2016-01-31

Random thoughts on energy, debt and economic growth

There has always been a direct correlation between economic growth and the cost of energy: The cheaper the cost of energy, the greater the economic growth. While it is true that low oil prices will negatively affect companies that deal directly in them, the opposite is true for the rest of the economy. If the price of oil remains low for the next few years, there will inevitably be an increase in economic growth throughout the world. This is because there is a "ripple" effect whereby lower oil prices translate into cheaper goods and services - cheaper transport costs a) allow producers to sell their goods at a higher profit margin, and b) allow consumers to have more disposable income left after purchasing them. In short, cheap energy (which means plentiful energy in reality), is a win-win for the entire economy.

As for the "debt supercycle", I am getting more and more convinced that the economy is actually about goods and services that people and businesses produce and consume. Debt and money are simply numbers which affect how much a person/business/government can purchase or produce something. If there is cheap and plentiful energy available to an economy, the numbers involving debt and money will tend to balance each other out more quickly. Prior to the 1980s and the birth of neoliberalism, sharemarkets and debt markets grew at the same pace as, if not lower than, economic performance. This changed from 1981 onwards, as nations began cutting taxes on high income earners and businesses in the hope that this would spur investment. It did spur some investment, but over the long term all it did was create a huge bubble of debt existing alongside skyrocketing sharemarket indices (like the Dow Jones). Flush with massive amounts of cash, the rich and the corporations made money and profit simply through a debt/sharemarket/property balloon. Unlike previous generations, in which what went up went back down, monetary policy (interest rates) was able to simultaneously stop any crash and keep the bubble expanding. Instead of popping, the investment balloon remained and still remains very big. What has changed is that the economy has slowed down. A pre-1981 economic system, in which taxes on the rich and corporations remain high and significant economic resources are transferred to ordinary people, will result in higher economic growth (alongside lower debt levels, lower property prices and lower share market indices).

The Energy part of the equation here is important because obviously a market economy that is dependent upon fossil fuels is more likely to experience peaks and troughs as oil levels move from plentiful to scarce. If the world economy was a game, and if global warming did not exist, it would be far better to pump out oil continually at a pace beyond demand, ensuring that a large reservoir of ready-to-refine oil exists above ground rather than below it, and by doing so keep energy flowing into the economy at a stable pace. But because energy is in the hands of market forces, this doesn't happen.

1 comment:

Eclipse Now said...

Great points, and I really enjoyed your definitions of neoliberalism after 1981! Now imagine our modern economies with a stable source of transport fuel. I've mentioned it to you before, but here's my latest summary. Boron! Now, if this is true and boron powder or pellets can be recycled indefinitely cheaper than oil, the implications for our economies are amazing!

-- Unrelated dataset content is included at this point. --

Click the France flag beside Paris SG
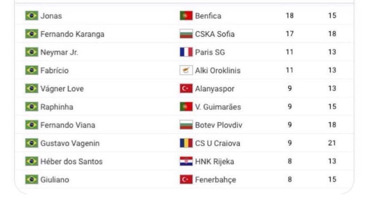 tap(186, 52)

* Boron metal pellets can replace oil for transport fuel.
* They burn in a high-oxygen engine. Oxygen tanks or miniturised concentrators could be attached to car engines.
* Boron is not the source of power: instead it is an energy carrier. Every time you burn it the boron powder must be recycled by having the rust or oxygen stripped off it with a reductant.
* Nuclear power could provide all the primary energy to recharge (or derust) boron so it can be burned again.
* A 'tank' of boron would cost around a few hundred dollars, but with recycling it will be cheaper than oil.

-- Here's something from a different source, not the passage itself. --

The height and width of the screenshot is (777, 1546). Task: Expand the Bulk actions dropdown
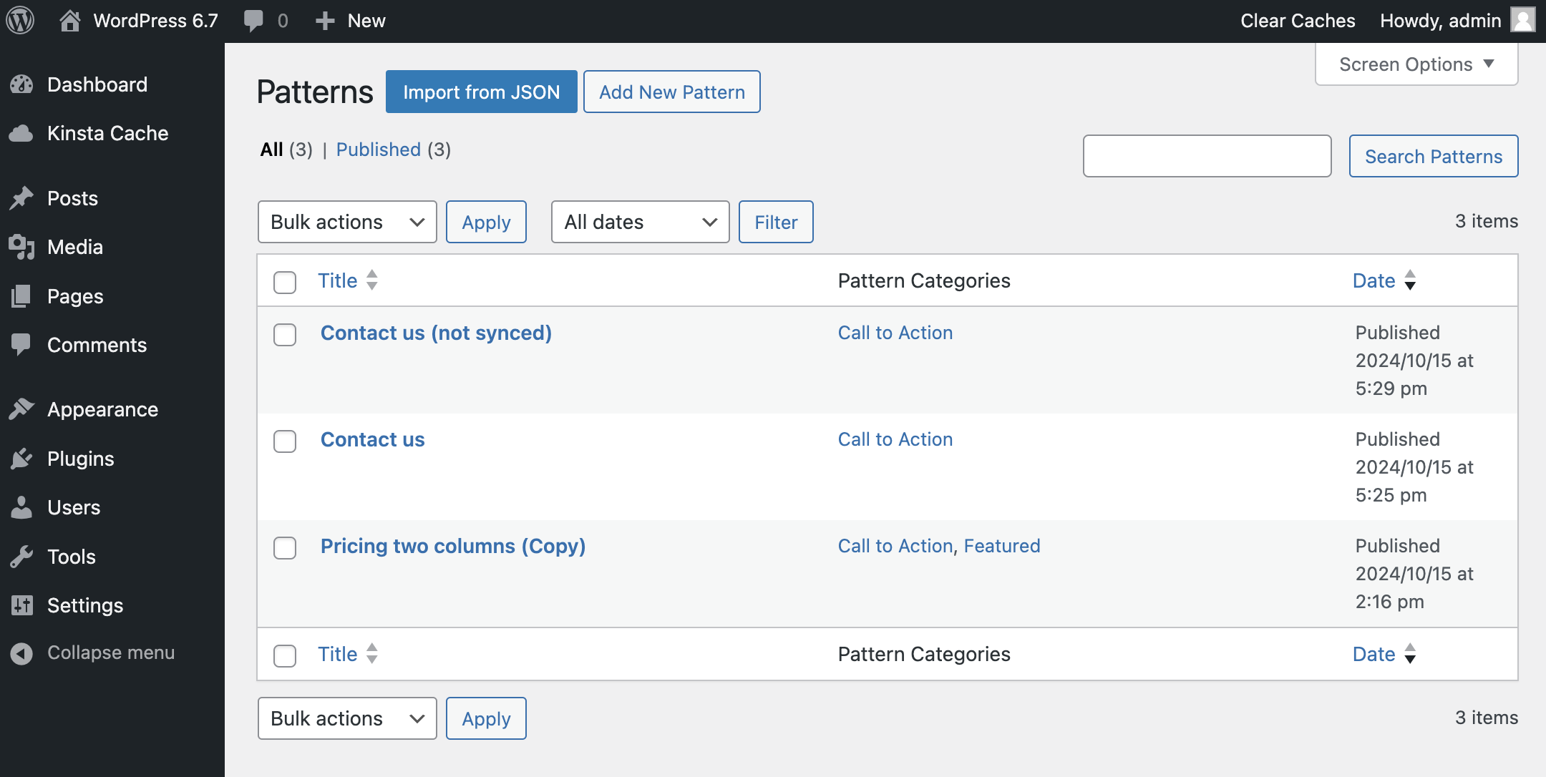pos(346,221)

But will Boron really work? The world's most famous climatologist, Dr James Hansen, certainly thinks it is a contender.
http://www.columbia.edu/~jeh1/mailings/20080804_TripReport.pdf

James Hansen also recommends the free book "Prescription for the planet".
See Chapter 5 "The fifth element" on page 155.
http://www.thesciencecouncil.com/pdfs/P4TP4U.pdf
In summary the advantages are:-
* Hydrogen leaks and makes metal pipes brittle. Hydrogen explodes. Boron never will!
* Boron solves the chicken-and-egg problem of a hydrogen economy. What good is buying hydrogen car without a hydrogen highway? Who is going to waste billions building a hydrogen highway if customers end up buying electric cars? Chicken and egg: fuel without guaranteed customers is too risky, customers will not buy hydrogen cars without the fuel system.
* But born is safe and cheap to mail across the country. If just ONE boron recycling centre is set up in your nation, you could mail old boron to the centre to be recycled (de-rusted), and mail it back, and it should still be cheaper than oil. As the boron economy eventually grew, you would stop mailing boron and just swap old for new at your local garage or shops.
* Boron is inert and only burns in a high oxygen environemnt. This means it is safe to store for years. Your car could operate as a backup power station during blackouts, which is not that big a deal here in Australia but in Canada could be the difference between life and death in a snowstorm. Nuclear power and boron would solve energy security, climate change, air pollution and associated health costs, and deliver clean driving in clean cities with a far safer fuel.